Purified native G5G8 was reconstituted into proteoliposomes and assayed for sterol-transfer activity. Positive and negative controls for the assay were established using adenovirally expressed recombinant wild-type or mutant G5G8 purified from the livers of G5G8−/− mice (Figure 5A). Solubilization and purification of the recombinant proteins was performed using exactly the same Ab-affinity chromatography procedure used for endogenous G5G8. Under the experimental conditions used, the sterol-transfer activity of native G5G8 and recombinant wild-type G5G8 was essentially identical (Figure 5B). ATP-dependent cholesterol transfer by the native G5G8 complex required Mg2+ and was inhibited by vanadate (data not shown). The ATP-dependent, VO4-sensitive cholesterol- transfer activity was directly related to the amount of native G5G8 in the assay (Figure 6A) and was linear for the first 90 min of the assay (Figure 6B).
From these data, we estimated the transfer rate of cholesterol to be 0.6 µmol mg−1 min−1, although this may be an overestimate if the radioactive cholesterol probe is preferentially transferred.
Previously, G5G8 expressed in insect cells mediated transfer of the enantiomer of cholesterol (ent-cholesterol) as well as cholesteryl oleate and phosphotidylcholine (PC) at low but clearly detectable levels (11). Transfer of these substrates was not sensitive to VO4. In contrast, native G5G8 did not mediate any detectable ATP-dependent transfer of these compounds (data not shown).
A crucial question that we have attempted to address using multiple different approaches is whether G5G8 catalyzes not just the transfer but also the trans-bilayer transport of sterols from the liposomes to the vesicle.
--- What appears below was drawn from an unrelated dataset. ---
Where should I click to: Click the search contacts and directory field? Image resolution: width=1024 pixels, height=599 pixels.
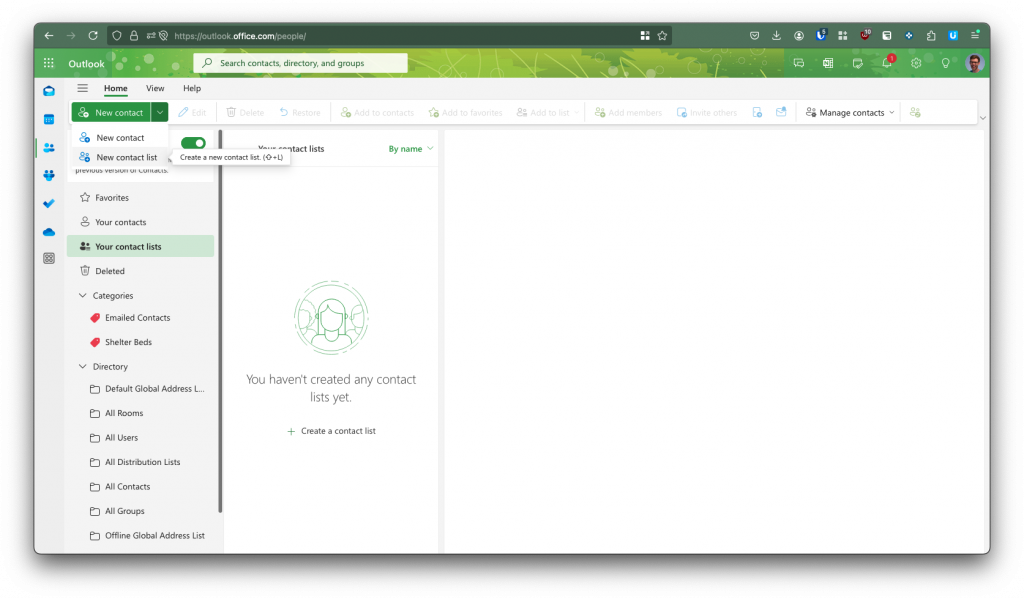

We performed experiments in which we incorporated ΜCD into the interior of proteoliposomes to function as a cholesterol acceptor. We then incubated the proteoliposomes with sterols and assayed for the ability to back extract the sterols into the medium. A small fraction of the cholesterol transferred to the liposomes by G5G8 was not back-extracted by MCD under the assay conditions tested, but this fraction was not increased by incorporating MCD into the lumen of the liposomes (data not shown). Thus, we were unable to demonstrate G5G8-mediated transport of sterol across a lipid bilayer using this assay system.
The ATPase activity of purified native G5G8 was 0.39 µmol of ATP mg−1 min−1 (Table 1), which was approximately 3-fold higher than that seen using recombinant proteins expressed in insect cells (11). The ATPase activity was not stimulated by the addition of cholesterol, sitosterol, or phospholipids, either individually or in combination. Unlike ABCG2 and most other ABC transporters (23), the ATPase activity was mildly but consistently inhibited rather than stimulated by its substrates (e.g., cholesterol and sitosterol). Interestingly, Takahashi et al. (24) reported that the ATPase activity of another sterol transporter, ABCA1, is slightly inhibited by the addition of cholesterol.
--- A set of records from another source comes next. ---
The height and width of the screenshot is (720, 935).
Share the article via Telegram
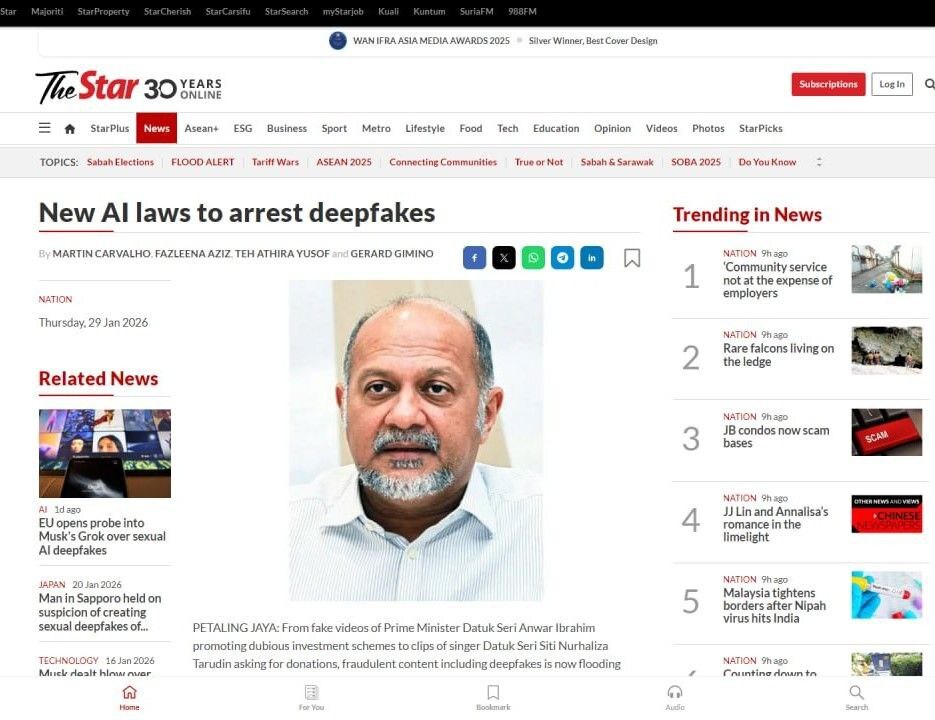click(562, 258)
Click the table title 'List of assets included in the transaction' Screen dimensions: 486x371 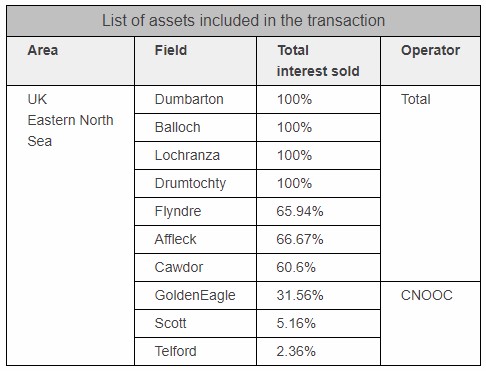point(243,21)
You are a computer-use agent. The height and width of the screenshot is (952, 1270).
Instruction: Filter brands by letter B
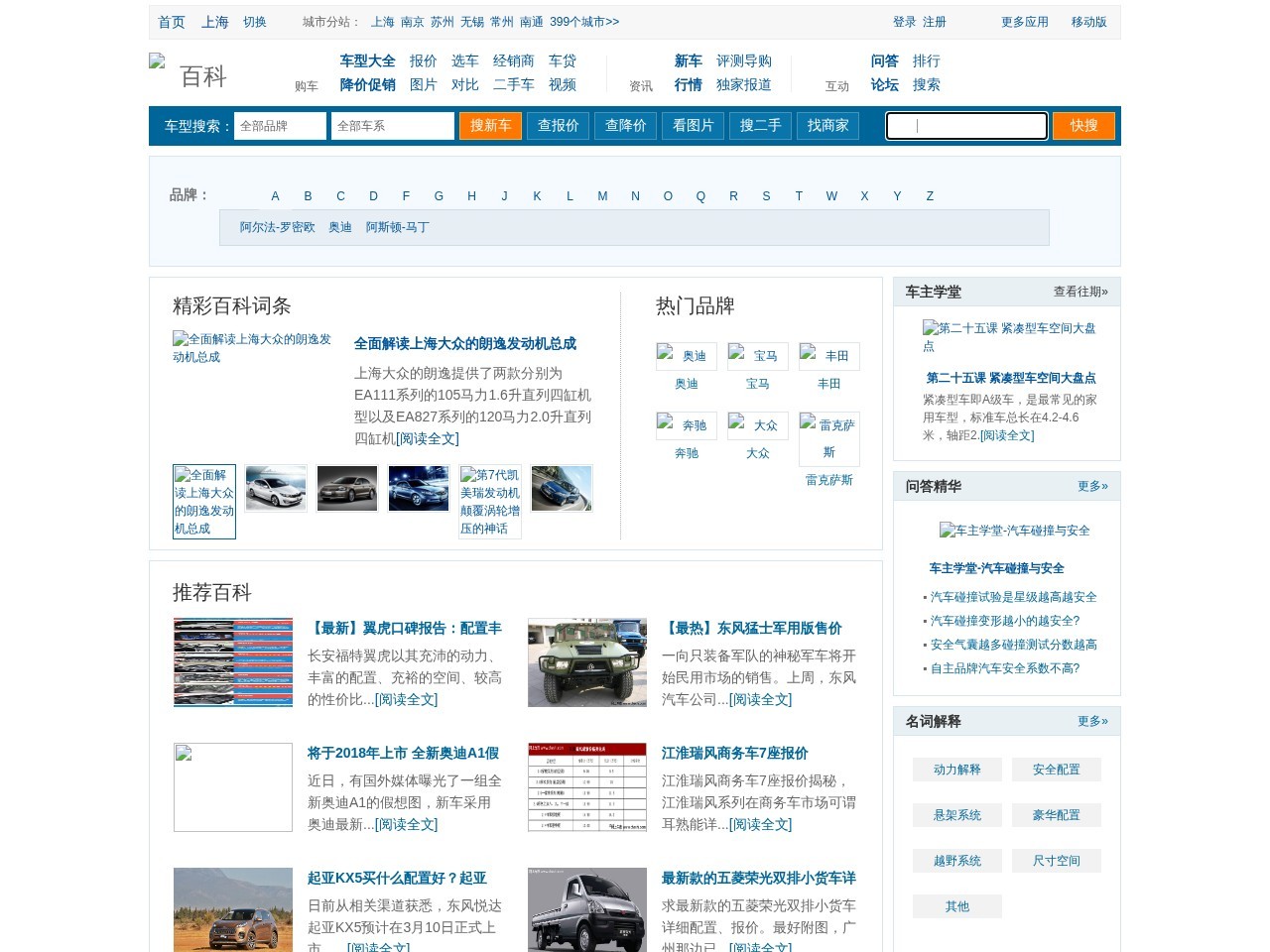[x=308, y=196]
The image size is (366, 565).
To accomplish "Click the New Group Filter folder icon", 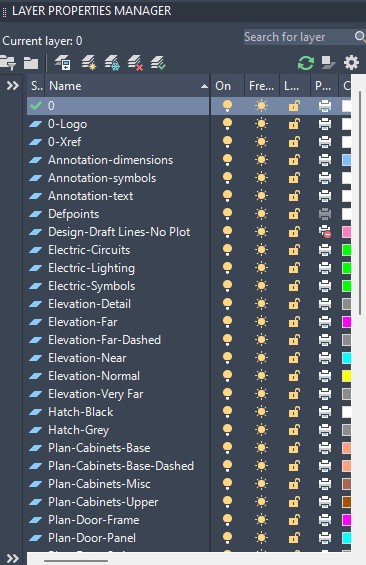I will tap(31, 63).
We have previously reported that G5 and G8 are glycosylated and that glycosylation of G8 is essential for cellular trafficking (22). To determine if other types of protein modifications are required for G5G8 function, we tested for fatty acylation modification of the transporter. We used transient transfection to express the two half-transporters in cultured rat hepatoma cells (CRL-1601) labeled with [3H]-palmitic acid. The cells were lysed, and G5 and G8 were immunoprecipitated from a solubilized membrane fraction. As shown in Figure 7A, a band corresponding to the mature form of G5 was labeled with [3H]-palmitic acid in cells expressing both G5 and G8. No labeling of G8 was seen in these cells or in cells infected with either G5 alone or G8 alone.
To confirm that palmitate was covalently linked to G5, duplicate [3H]-palmitate-labeled samples were subjected to treatment with either 1 M hydroxylamine, which cleaves thioesterified fatty acids (25), or Tris-HCl buffer. As shown in Figure 7B, [3H]-palmitate labeling of G5 was eliminated by treatment with hydroxylamine and not by Tris-HCl buffer, indicating that the labeling was due to palmitoylation at a cysteine residue(s) via a thioester bond. We then used site-directed mutagenesis to identify a single cysteine, Cys 61, in the N-terminal cytoplasmic region of G5 as the residue that is acylated (Figure 7C).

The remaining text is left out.